__About this task__:
Anywhere the string "size" shows up in the listing below, copy the line it is in.

=-=-=

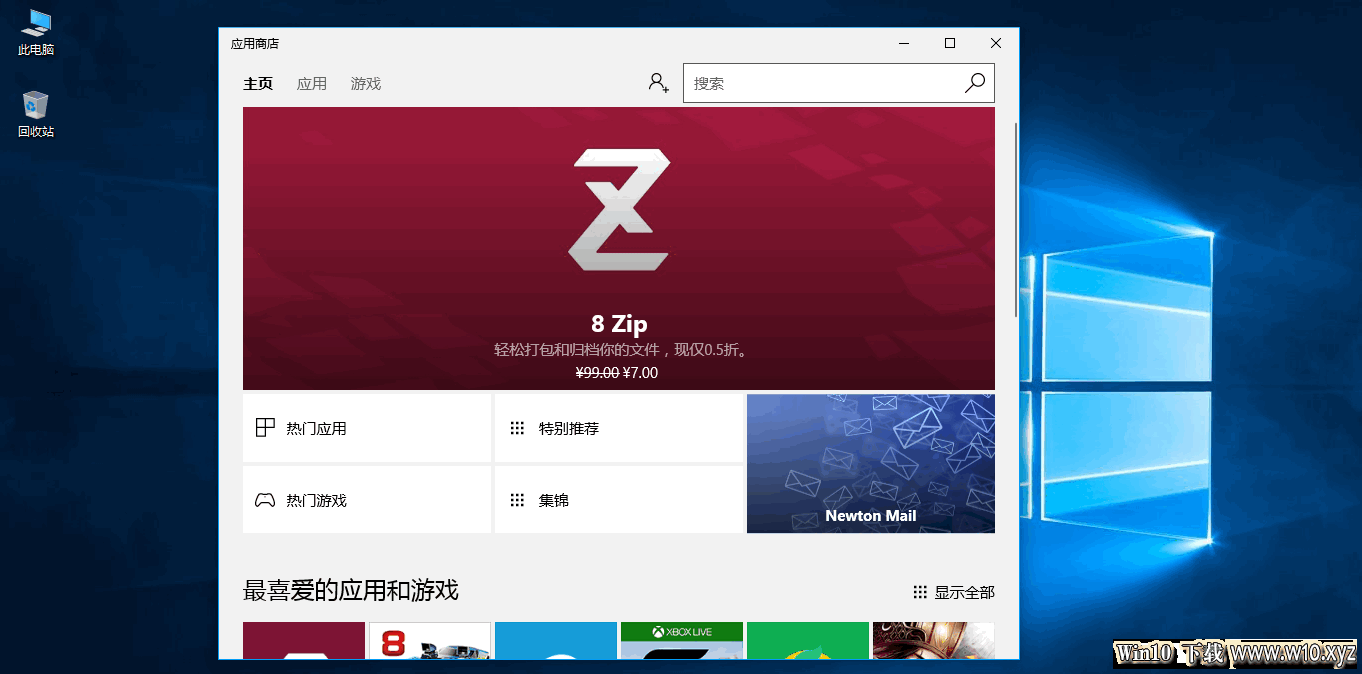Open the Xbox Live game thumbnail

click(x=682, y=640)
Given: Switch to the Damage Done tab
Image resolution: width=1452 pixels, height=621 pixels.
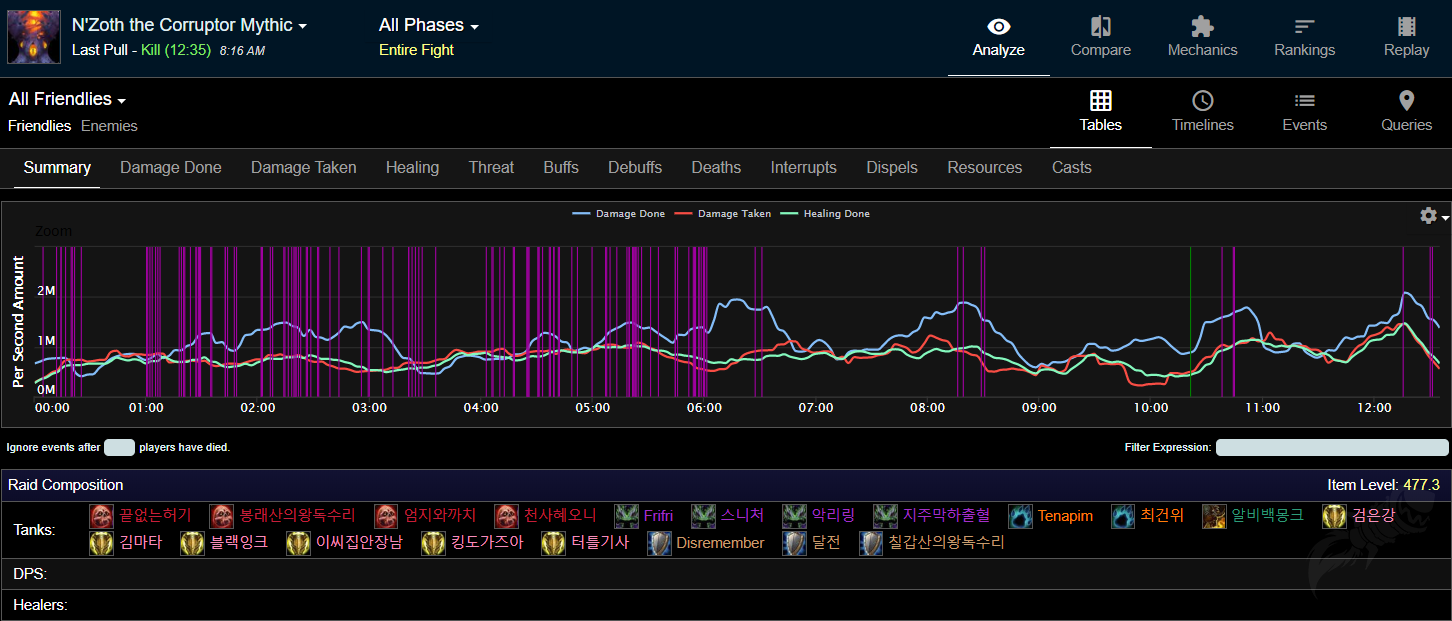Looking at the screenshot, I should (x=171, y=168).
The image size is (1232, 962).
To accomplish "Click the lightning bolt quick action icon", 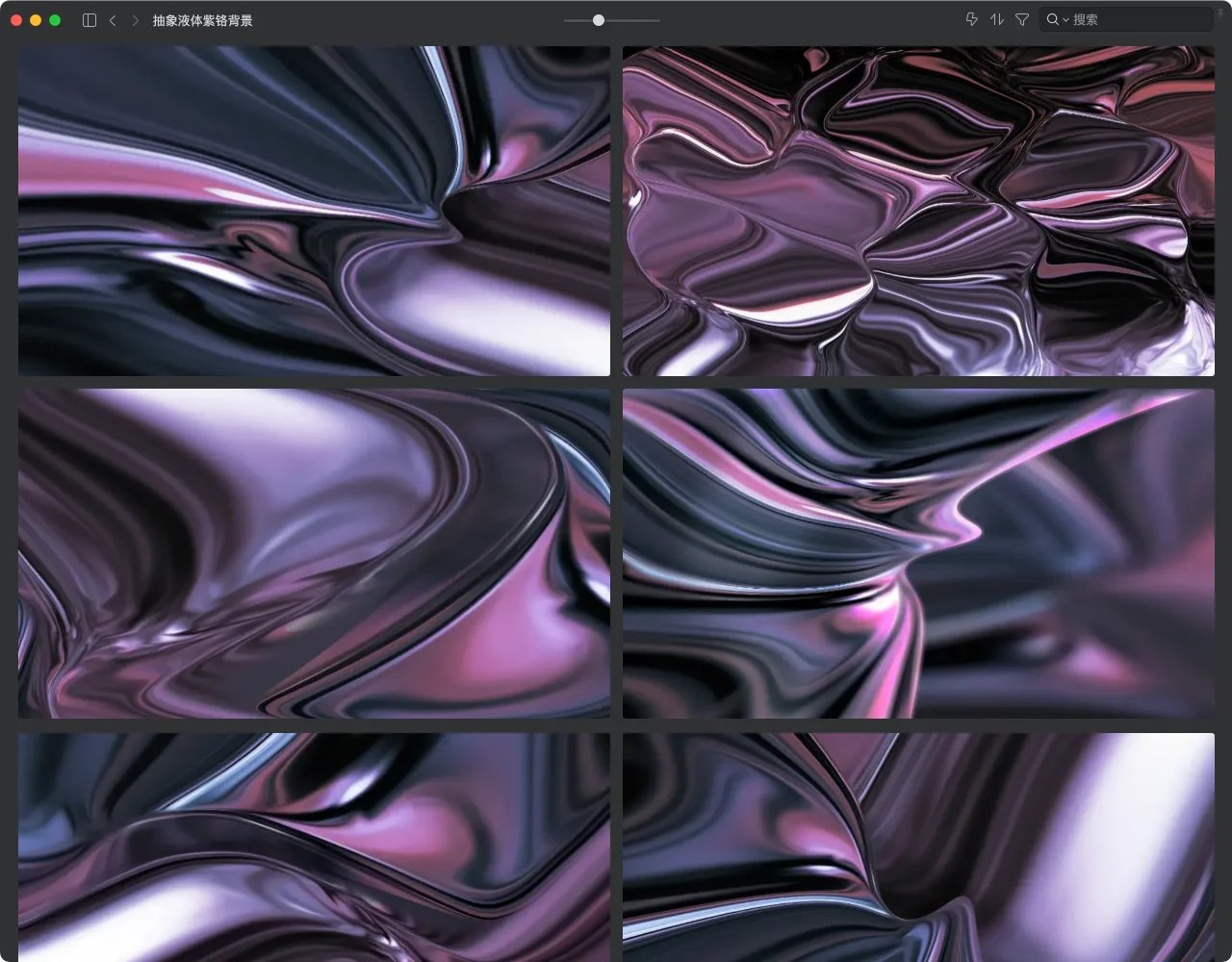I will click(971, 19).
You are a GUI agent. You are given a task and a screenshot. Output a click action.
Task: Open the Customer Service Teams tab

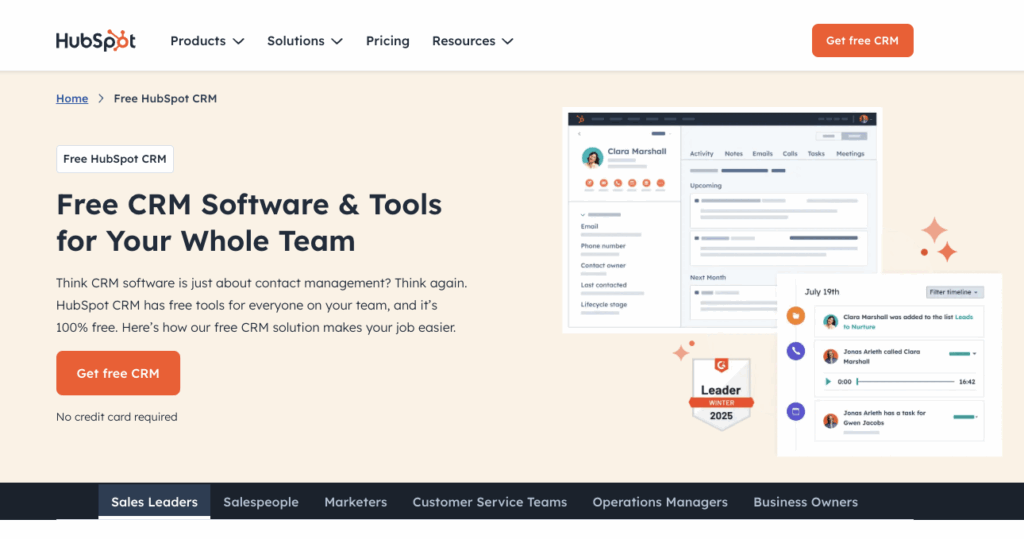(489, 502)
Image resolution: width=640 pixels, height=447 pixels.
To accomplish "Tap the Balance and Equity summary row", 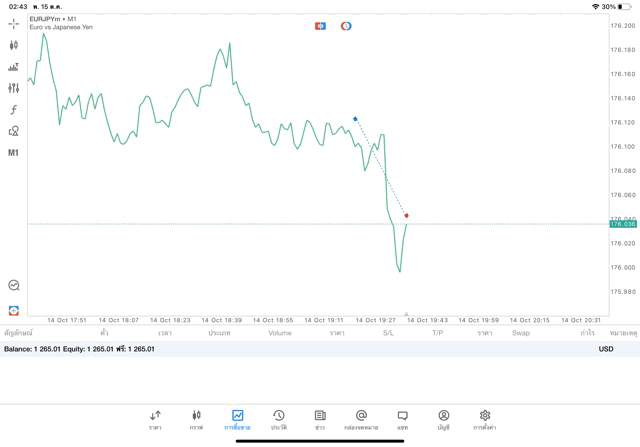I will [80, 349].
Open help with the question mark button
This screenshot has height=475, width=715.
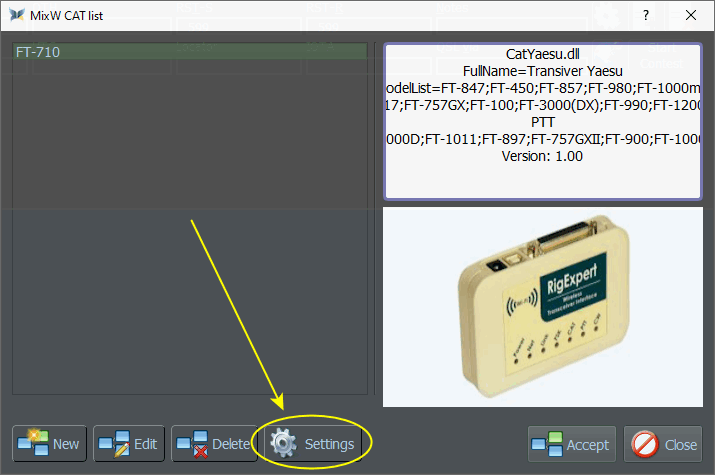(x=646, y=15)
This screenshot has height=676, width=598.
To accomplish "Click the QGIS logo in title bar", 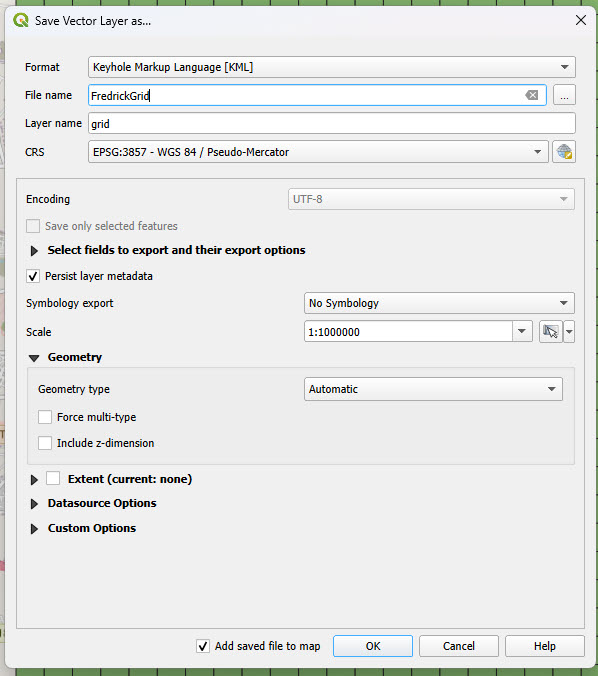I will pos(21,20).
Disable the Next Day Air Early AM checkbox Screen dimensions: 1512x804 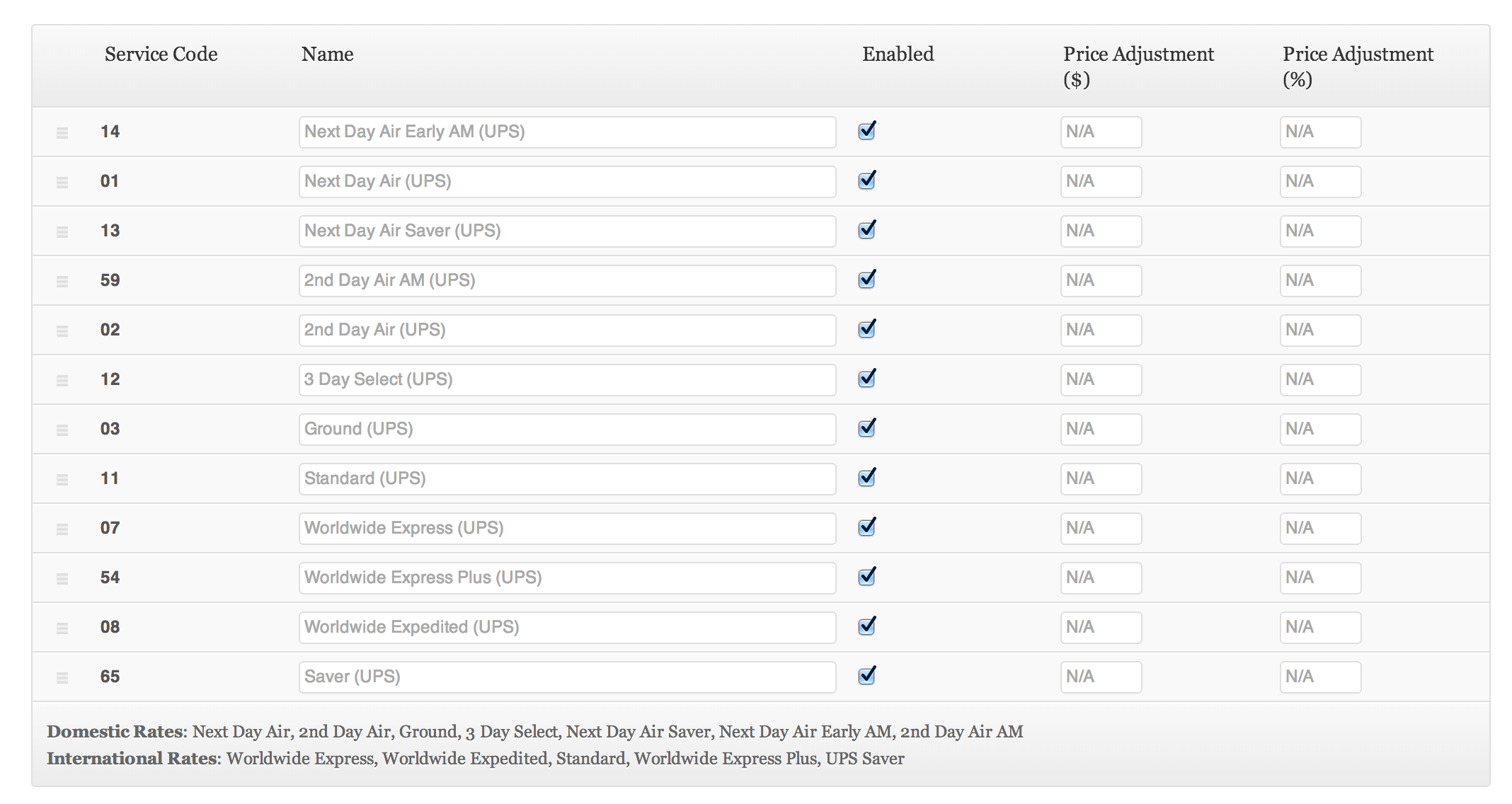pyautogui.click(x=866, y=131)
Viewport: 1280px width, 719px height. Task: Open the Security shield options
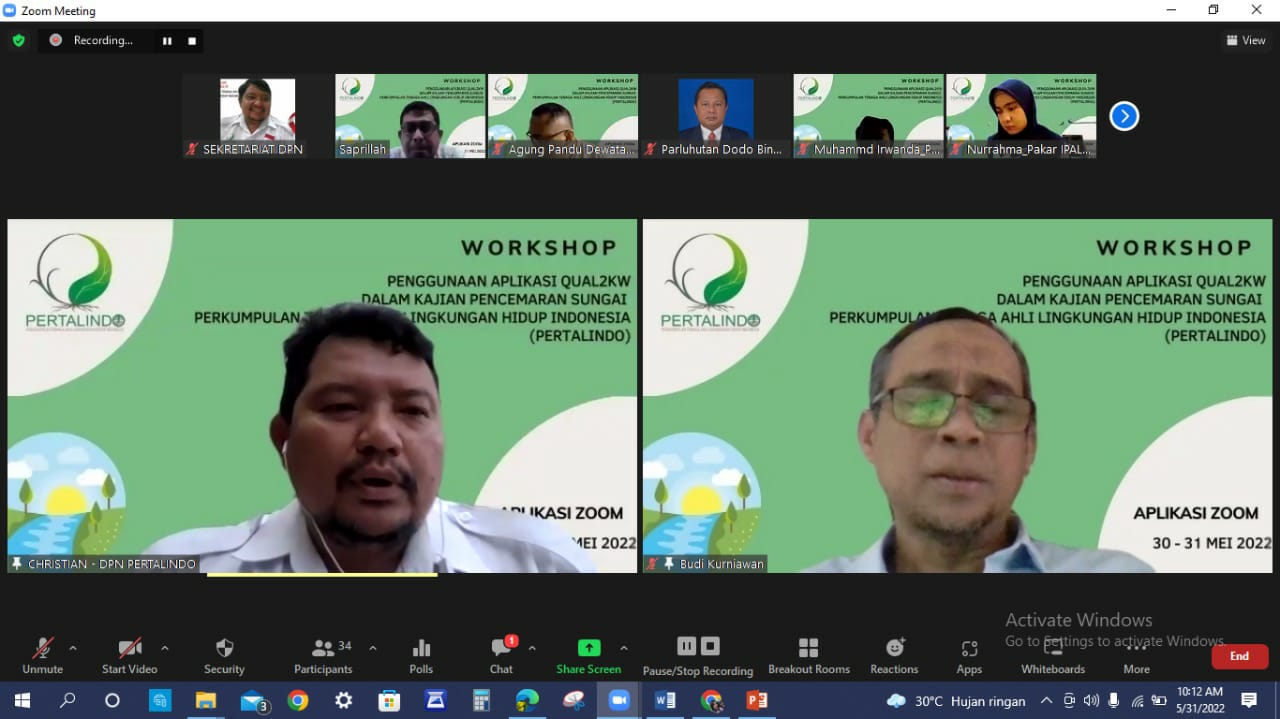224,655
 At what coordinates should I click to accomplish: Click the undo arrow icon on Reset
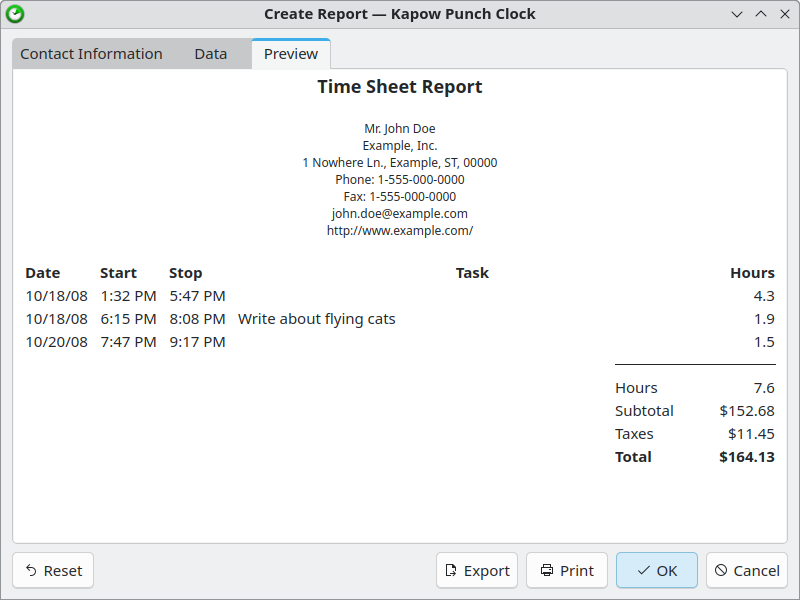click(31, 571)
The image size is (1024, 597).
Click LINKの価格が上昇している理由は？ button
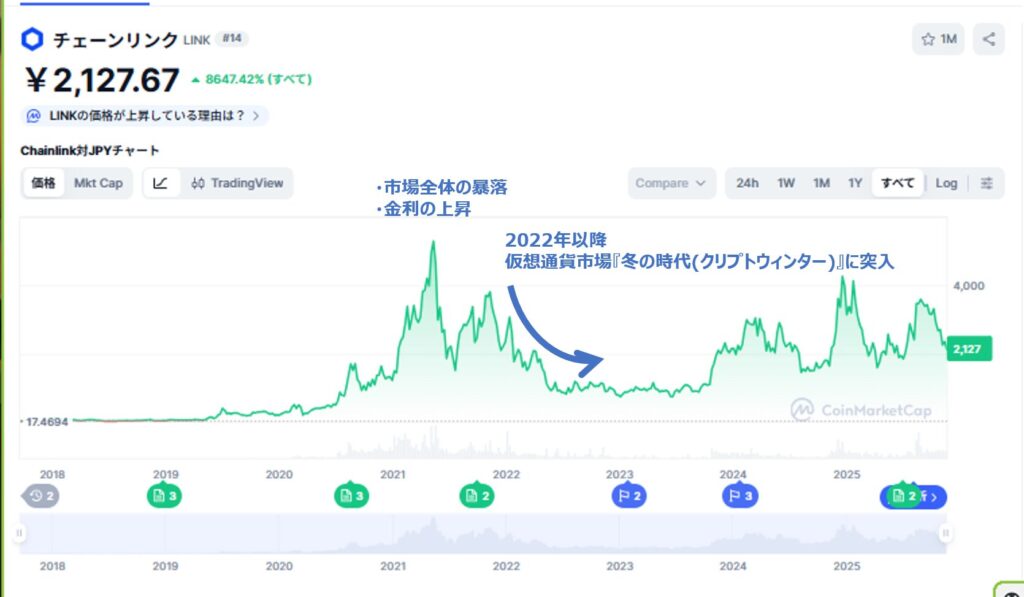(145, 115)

=-=-=

__Response__:
The image size is (1232, 962).
The image size is (1024, 597).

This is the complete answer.